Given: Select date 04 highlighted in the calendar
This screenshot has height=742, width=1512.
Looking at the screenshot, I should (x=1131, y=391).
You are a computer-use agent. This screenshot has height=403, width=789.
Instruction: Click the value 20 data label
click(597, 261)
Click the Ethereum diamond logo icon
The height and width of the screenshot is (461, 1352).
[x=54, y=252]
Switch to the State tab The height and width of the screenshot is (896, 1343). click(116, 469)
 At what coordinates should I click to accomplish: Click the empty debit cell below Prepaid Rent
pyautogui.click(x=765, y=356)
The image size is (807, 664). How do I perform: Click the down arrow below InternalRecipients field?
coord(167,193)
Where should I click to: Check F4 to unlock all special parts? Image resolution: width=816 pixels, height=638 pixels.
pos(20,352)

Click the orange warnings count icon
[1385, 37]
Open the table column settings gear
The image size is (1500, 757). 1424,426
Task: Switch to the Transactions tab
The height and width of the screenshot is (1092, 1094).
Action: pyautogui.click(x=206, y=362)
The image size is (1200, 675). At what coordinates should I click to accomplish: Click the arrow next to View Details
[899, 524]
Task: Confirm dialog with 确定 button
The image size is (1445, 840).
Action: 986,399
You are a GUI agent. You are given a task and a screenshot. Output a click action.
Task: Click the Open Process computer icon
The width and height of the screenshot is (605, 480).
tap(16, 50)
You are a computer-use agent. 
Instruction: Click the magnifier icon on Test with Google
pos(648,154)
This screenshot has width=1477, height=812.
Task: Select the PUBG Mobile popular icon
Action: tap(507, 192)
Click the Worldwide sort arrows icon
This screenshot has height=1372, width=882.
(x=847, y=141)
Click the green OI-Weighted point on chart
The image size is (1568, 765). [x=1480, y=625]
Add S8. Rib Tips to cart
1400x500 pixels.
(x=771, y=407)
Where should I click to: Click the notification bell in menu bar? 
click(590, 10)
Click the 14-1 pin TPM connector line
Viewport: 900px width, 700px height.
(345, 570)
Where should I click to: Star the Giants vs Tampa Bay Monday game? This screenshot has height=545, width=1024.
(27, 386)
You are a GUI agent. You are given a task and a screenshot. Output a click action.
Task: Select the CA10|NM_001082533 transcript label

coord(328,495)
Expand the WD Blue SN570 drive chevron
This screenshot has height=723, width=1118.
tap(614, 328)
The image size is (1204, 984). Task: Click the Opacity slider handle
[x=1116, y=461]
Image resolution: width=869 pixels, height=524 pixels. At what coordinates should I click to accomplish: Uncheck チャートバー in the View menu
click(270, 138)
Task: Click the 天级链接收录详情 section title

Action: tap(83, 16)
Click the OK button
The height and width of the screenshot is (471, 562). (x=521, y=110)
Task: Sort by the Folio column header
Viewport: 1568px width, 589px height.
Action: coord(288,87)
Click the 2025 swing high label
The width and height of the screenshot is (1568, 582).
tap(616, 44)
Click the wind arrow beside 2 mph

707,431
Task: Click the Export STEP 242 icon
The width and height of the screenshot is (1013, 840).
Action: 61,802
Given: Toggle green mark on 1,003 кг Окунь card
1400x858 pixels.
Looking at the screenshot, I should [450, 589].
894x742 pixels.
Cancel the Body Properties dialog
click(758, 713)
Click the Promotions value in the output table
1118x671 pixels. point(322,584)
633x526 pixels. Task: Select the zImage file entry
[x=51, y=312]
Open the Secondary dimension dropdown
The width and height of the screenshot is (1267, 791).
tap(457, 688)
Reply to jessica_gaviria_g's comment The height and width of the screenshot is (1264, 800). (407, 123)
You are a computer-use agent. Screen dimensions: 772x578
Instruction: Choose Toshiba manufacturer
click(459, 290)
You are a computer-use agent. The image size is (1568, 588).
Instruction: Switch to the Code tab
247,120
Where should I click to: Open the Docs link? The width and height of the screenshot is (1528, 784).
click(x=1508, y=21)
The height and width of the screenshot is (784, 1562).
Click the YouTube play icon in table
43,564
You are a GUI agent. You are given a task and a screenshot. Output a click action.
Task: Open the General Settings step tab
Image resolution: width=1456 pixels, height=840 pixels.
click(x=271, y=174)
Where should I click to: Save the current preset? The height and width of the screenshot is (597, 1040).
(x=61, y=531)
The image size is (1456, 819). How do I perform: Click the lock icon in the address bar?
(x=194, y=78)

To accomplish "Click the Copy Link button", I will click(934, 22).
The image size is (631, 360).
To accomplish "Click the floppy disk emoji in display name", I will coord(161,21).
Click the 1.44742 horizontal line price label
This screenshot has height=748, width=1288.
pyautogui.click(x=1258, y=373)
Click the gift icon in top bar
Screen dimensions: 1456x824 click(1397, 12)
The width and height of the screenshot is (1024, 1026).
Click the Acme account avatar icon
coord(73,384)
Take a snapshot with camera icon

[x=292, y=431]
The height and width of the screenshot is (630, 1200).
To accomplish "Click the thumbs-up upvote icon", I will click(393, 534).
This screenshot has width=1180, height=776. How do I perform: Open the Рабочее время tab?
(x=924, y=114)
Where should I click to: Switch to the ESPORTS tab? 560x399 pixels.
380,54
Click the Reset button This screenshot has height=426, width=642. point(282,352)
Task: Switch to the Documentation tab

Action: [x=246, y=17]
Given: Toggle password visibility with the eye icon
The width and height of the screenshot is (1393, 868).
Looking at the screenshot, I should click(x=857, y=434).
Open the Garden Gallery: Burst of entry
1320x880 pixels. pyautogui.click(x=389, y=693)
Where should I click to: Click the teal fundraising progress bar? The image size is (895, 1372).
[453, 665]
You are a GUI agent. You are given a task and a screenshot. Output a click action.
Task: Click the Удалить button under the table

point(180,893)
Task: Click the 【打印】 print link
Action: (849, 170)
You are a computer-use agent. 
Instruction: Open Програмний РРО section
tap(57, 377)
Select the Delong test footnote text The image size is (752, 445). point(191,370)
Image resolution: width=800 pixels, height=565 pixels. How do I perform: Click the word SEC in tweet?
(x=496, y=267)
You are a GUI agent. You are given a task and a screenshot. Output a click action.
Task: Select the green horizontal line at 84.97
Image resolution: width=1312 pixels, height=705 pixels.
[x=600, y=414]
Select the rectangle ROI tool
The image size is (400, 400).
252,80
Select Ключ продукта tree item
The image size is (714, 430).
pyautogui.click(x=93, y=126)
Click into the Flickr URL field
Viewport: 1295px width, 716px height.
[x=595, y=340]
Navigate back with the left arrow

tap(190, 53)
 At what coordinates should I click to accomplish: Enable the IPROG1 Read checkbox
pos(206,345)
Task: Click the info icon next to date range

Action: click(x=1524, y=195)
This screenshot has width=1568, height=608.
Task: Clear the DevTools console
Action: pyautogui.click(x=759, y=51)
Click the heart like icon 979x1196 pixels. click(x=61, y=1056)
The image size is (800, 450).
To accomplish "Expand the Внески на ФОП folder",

## Objective
Give every line of the entries above as a JSON list of strings, one string per line, and leave out the blank lines.

## Full solution
[
  "Given: Select date 04 highlighted in the calendar",
  "This screenshot has height=742, width=1512.",
  "Looking at the screenshot, I should (x=1131, y=391).",
  "You are a computer-use agent. This screenshot has height=403, width=789.",
  "Instruction: Click the value 20 data label",
  "click(597, 261)",
  "Click the Ethereum diamond logo icon",
  "The height and width of the screenshot is (461, 1352).",
  "[x=54, y=252]",
  "Switch to the State tab The height and width of the screenshot is (896, 1343). click(116, 469)",
  " At what coordinates should I click to accomplish: Click the empty debit cell below Prepaid Rent",
  "pyautogui.click(x=765, y=356)",
  "The image size is (807, 664). How do I perform: Click the down arrow below InternalRecipients field?",
  "coord(167,193)",
  "Where should I click to: Check F4 to unlock all special parts? Image resolution: width=816 pixels, height=638 pixels.",
  "pos(20,352)",
  "Click the orange warnings count icon",
  "[1385, 37]",
  "Open the table column settings gear",
  "The image size is (1500, 757). 1424,426",
  "Task: Switch to the Transactions tab",
  "The height and width of the screenshot is (1092, 1094).",
  "Action: pyautogui.click(x=206, y=362)",
  "The image size is (1200, 675). At what coordinates should I click to accomplish: Click the arrow next to View Details",
  "[899, 524]",
  "Task: Confirm dialog with 确定 button",
  "The image size is (1445, 840).",
  "Action: 986,399",
  "You are a GUI agent. You are given a task and a screenshot. Output a click action.",
  "Task: Click the Open Process computer icon",
  "The width and height of the screenshot is (605, 480).",
  "tap(16, 50)",
  "You are a computer-use agent. ",
  "Instruction: Click the magnifier icon on Test with Google",
  "pos(648,154)",
  "This screenshot has width=1477, height=812.",
  "Task: Select the PUBG Mobile popular icon",
  "Action: tap(507, 192)",
  "Click the Worldwide sort arrows icon",
  "This screenshot has height=1372, width=882.",
  "(x=847, y=141)",
  "Click the green OI-Weighted point on chart",
  "The image size is (1568, 765). [x=1480, y=625]",
  "Add S8. Rib Tips to cart",
  "1400x500 pixels.",
  "(x=771, y=407)",
  "Where should I click to: Click the notification bell in menu bar? ",
  "click(590, 10)",
  "Click the 14-1 pin TPM connector line",
  "Viewport: 900px width, 700px height.",
  "(345, 570)",
  "Where should I click to: Star the Giants vs Tampa Bay Monday game? This screenshot has height=545, width=1024.",
  "(27, 386)",
  "You are a GUI agent. You are given a task and a screenshot. Output a click action.",
  "Task: Select the CA10|NM_001082533 transcript label",
  "coord(328,495)",
  "Expand the WD Blue SN570 drive chevron",
  "This screenshot has height=723, width=1118.",
  "tap(614, 328)",
  "The image size is (1204, 984). Task: Click the Opacity slider handle",
  "[x=1116, y=461]",
  "Image resolution: width=869 pixels, height=524 pixels. At what coordinates should I click to accomplish: Uncheck チャートバー in the View menu",
  "click(270, 138)",
  "Task: Click the 天级链接收录详情 section title",
  "Action: tap(83, 16)",
  "Click the OK button",
  "The height and width of the screenshot is (471, 562). (x=521, y=110)",
  "Task: Sort by the Folio column header",
  "Viewport: 1568px width, 589px height.",
  "Action: coord(288,87)",
  "Click the 2025 swing high label",
  "The width and height of the screenshot is (1568, 582).",
  "tap(616, 44)",
  "Click the wind arrow beside 2 mph",
  "707,431",
  "Task: Click the Export STEP 242 icon",
  "The width and height of the screenshot is (1013, 840).",
  "Action: 61,802",
  "Given: Toggle green mark on 1,003 кг Окунь card",
  "1400x858 pixels.",
  "Looking at the screenshot, I should [450, 589].",
  "894x742 pixels.",
  "Cancel the Body Properties dialog",
  "click(758, 713)",
  "Click the Promotions value in the output table",
  "1118x671 pixels. point(322,584)",
  "633x526 pixels. Task: Select the zImage file entry",
  "[x=51, y=312]",
  "Open the Secondary dimension dropdown",
  "The width and height of the screenshot is (1267, 791).",
  "tap(457, 688)",
  "Reply to jessica_gaviria_g's comment The height and width of the screenshot is (1264, 800). (407, 123)",
  "You are a computer-use agent. Screen dimensions: 772x578",
  "Instruction: Choose Toshiba manufacturer",
  "click(459, 290)",
  "You are a computer-use agent. The image size is (1568, 588).",
  "Instruction: Switch to the Code tab",
  "247,120",
  "Where should I click to: Open the Docs link? The width and height of the screenshot is (1528, 784).",
  "click(x=1508, y=21)",
  "The height and width of the screenshot is (784, 1562).",
  "Click the YouTube play icon in table",
  "43,564",
  "You are a GUI agent. You are given a task and a screenshot. Output a click action.",
  "Task: Open the General Settings step tab",
  "Image resolution: width=1456 pixels, height=840 pixels.",
  "click(x=271, y=174)",
  "Where should I click to: Save the current preset? The height and width of the screenshot is (597, 1040).",
  "(x=61, y=531)",
  "The image size is (1456, 819). How do I perform: Click the lock icon in the address bar?",
  "(x=194, y=78)",
  "To accomplish \"Click the Copy Link button\", I will click(934, 22).",
  "The image size is (631, 360).",
  "To accomplish \"Click the floppy disk emoji in display name\", I will coord(161,21).",
  "Click the 1.44742 horizontal line price label",
  "This screenshot has height=748, width=1288.",
  "pyautogui.click(x=1258, y=373)",
  "Click the gift icon in top bar",
  "Screen dimensions: 1456x824 click(1397, 12)",
  "The width and height of the screenshot is (1024, 1026).",
  "Click the Acme account avatar icon",
  "coord(73,384)",
  "Take a snapshot with camera icon",
  "[x=292, y=431]",
  "The height and width of the screenshot is (630, 1200).",
  "To accomplish \"Click the thumbs-up upvote icon\", I will click(393, 534).",
  "This screenshot has width=1180, height=776. How do I perform: Open the Рабочее время tab?",
  "(x=924, y=114)",
  "Where should I click to: Switch to the ESPORTS tab? 560x399 pixels.",
  "380,54",
  "Click the Reset button This screenshot has height=426, width=642. point(282,352)",
  "Task: Switch to the Documentation tab",
  "Action: [x=246, y=17]",
  "Given: Toggle password visibility with the eye icon",
  "The width and height of the screenshot is (1393, 868).",
  "Looking at the screenshot, I should click(x=857, y=434).",
  "Open the Garden Gallery: Burst of entry",
  "1320x880 pixels. pyautogui.click(x=389, y=693)",
  "Where should I click to: Click the teal fundraising progress bar? The image size is (895, 1372).",
  "[453, 665]",
  "You are a GUI agent. You are given a task and a screenshot. Output a click action.",
  "Task: Click the Удалить button under the table",
  "point(180,893)",
  "Task: Click the 【打印】 print link",
  "Action: (849, 170)",
  "You are a computer-use agent. ",
  "Instruction: Open Програмний РРО section",
  "tap(57, 377)",
  "Select the Delong test footnote text The image size is (752, 445). point(191,370)",
  "Image resolution: width=800 pixels, height=565 pixels. How do I perform: Click the word SEC in tweet?",
  "(x=496, y=267)",
  "You are a GUI agent. You are given a task and a screenshot. Output a click action.",
  "Task: Select the green horizontal line at 84.97",
  "Image resolution: width=1312 pixels, height=705 pixels.",
  "[x=600, y=414]",
  "Select the rectangle ROI tool",
  "The image size is (400, 400).",
  "252,80",
  "Select Ключ продукта tree item",
  "The image size is (714, 430).",
  "pyautogui.click(x=93, y=126)",
  "Click into the Flickr URL field",
  "Viewport: 1295px width, 716px height.",
  "[x=595, y=340]",
  "Navigate back with the left arrow",
  "tap(190, 53)",
  " At what coordinates should I click to accomplish: Enable the IPROG1 Read checkbox",
  "pos(206,345)",
  "Task: Click the info icon next to date range",
  "Action: click(x=1524, y=195)",
  "This screenshot has width=1568, height=608.",
  "Task: Clear the DevTools console",
  "Action: pyautogui.click(x=759, y=51)",
  "Click the heart like icon 979x1196 pixels. click(x=61, y=1056)",
  "The image size is (800, 450).",
  "To accomplish \"Expand the Внески на ФОП folder\","
]